American Heart Association (AHA) Scientific Sessions 2017
High-dose statins can decrease CV events in Asians
2018-01-19

A higher dose of pitavastatin can benefit Japanese patients with stable coronary artery disease (CAD) compared with a low-dose pitavastatin, even though cardiovascular (CV) event incidence is known to be lower in Asian than Western patients, according to the REAL-CAD study presented at the AHA Scientific Sessions 2017.
“High-intensity statins are not widely used in daily clinical practice, particularly in Asia,” said Dr Hiroaki Shimokawa of Tohoku University Graduate School of Medicine in Sendai, Japan. “No clear evidence regarding [the benefits of high-intensity statins] … has been established in Asian populations.”
The multicentre, prospective, open-label trial randomized 13,054 patients (mean age 68 years, 83 percent males) with stable CAD and who achieved LDL-C of <120 mg/dL during a 4-week run-in period to receive high-dose (4 mg/day) or low-dose (1 mg/day) pitavastatin in a 1:1 ratio. [AHA 2017, abstract LBS.02]

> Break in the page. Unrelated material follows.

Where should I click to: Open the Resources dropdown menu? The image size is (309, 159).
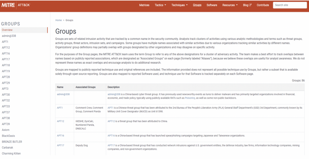(x=230, y=5)
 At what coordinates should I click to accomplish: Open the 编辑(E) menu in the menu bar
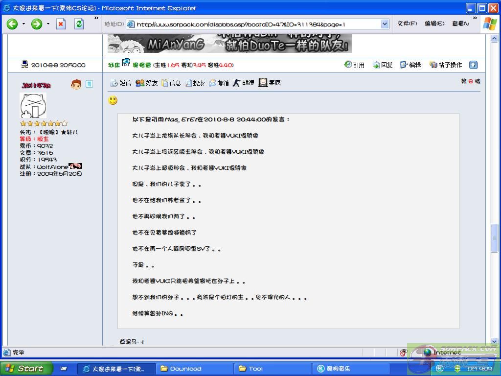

At 5-year follow-up, the composite primary endpoint of CV death, nonfatal ischaemic stroke, nonfatal myocardial infarction, and unstable angina occurred at a lower rate in the high-dose vs the low-dose pitavastatin arms (4.3 percent vs 5.4 percent, hazard ratio [HR], 0.81; p=0.01). The number needed to treat (NNT) to prevent one occurrence of the primary endpoint was 63.
The risk of the primary endpoint plus coronary revascularization (ie, secondary endpoint) was also reduced in the high-dose compared with the low-dose pitavastatin arms (7.9 percent vs 9.7 percent, HR, 0.83; p=0.002), with an NNT of 41.
“Considering the limitations of the open-label trial design, the primary endpoint was defined as not including coronary revascularization procedures,” explained Shimokawa.
Other secondary endpoint that were significantly reduced with high-dose vs low-dose pitavastatin included all-cause mortality (p=0.03), myocardial infarction (p=0.004), coronary revascularization (p=0.008), and nontarget lesion revascularization (p=0.003).
The high-dose pitavastatin was well tolerated, with muscle complaints being the only safety outcome that was significantly more common in the high-dose vs the low-dose groups (1.9 percent vs 0.7 percent; p<0.001). Other commonly reported adverse events included new onset diabetes mellitus (4.5 percent vs 4.3 percent; p=0.76) and elevated levels of ALT, AST, or both (2.9 percent vs 2.7 percent; p=0.46), although the difference was not significant between the groups.
Nonetheless, the reduction in LDL-C levels with both doses of pitavastatin was less than expected, noted invited discussant Dr Karol Watson, codirector of the University of California, Los Angeles Program in Preventive Cardiology in Los Angeles, California, US: pitavastatin 4 mg/day reduced LDL-C by about 15 percent from 87.7 mg/dL to 76.6 mg/dL at 3 years, while pitavastatin 1 mg/day did not reduce LDL-C in the trial (88.1 mg/dL to 91 mg/dL at 3 years).
“What would have happened if we got [a] greater LDL-C reduction?” she asked. “Would outcomes have been improved with greater LDL-C reduction?”
While the findings are encouraging, several questions remained to be addressed, Watson pointed out. In particular, if a higher-potency and -intensity statin therapy would improve the outcomes, and whether high-intensity therapy would be as tolerable in Asians? She also wondered if the study results translate to other statins. “There are some things we still don't know,” she said.
Nonetheless, noting the substantial reluctance to use higher dose statins in Asians, Watson said, “This trial should give us a lot of comfort that this strategy is safe, well tolerated, and beneficial.”